En décembre dernier, je rencontrai par hasard un ami, grand économiste du tiers monde. " Alors, me demanda-t-il, quand allez- vous quitter ce gouvernement néo-libéral ? - Mais attends un peu ! C’est quand même encore l’extrême gauche des gouvernements du monde ! " Et devant son scepticisme, je l’interrogeais " Alors ? Quel gouvernement est aujourd’hui plus à gauche que le gouvernement Jospin ? ". Il réfléchit longtemps et hasarda : " Mandela ? ". Je souris. Lui aussi. Tristement.

Il faudra apprendre un jour à sourire joyeusement de notre narcissisme blessé. Parce que c’est la condition même pour aller plus loin. à celles et ceux qui préfèrent encore l’analyse précise des obstacles et des avancées pour mieux mesurer ce qui reste à accomplir, ce livre est destiné. Il est ici reproduit tel qu’il fut publié, et j’ai renvoyé dans une postface un premier bilan critique de ce qui est, au moins pour une petite part, sa postérité : l’accord Verts-PS et les huit premiers mois de la " gauche plurielle ".

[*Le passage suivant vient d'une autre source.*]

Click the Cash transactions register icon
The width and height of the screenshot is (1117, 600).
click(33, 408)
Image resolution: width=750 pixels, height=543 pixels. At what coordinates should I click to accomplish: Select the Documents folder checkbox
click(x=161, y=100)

Après mûre réflexion, j’ai titré cette postface : Quatre-vingt dix-huit. L’audace après l’enlisement ? J’espère, dans mon prochain livre, ne pas avoir à répondre non. Mais cela ne dépend ni du gouvernement Jospin, ni de sa ministre Voynet, ni de la poignée de députés Verts. Cela dépend de nous tous.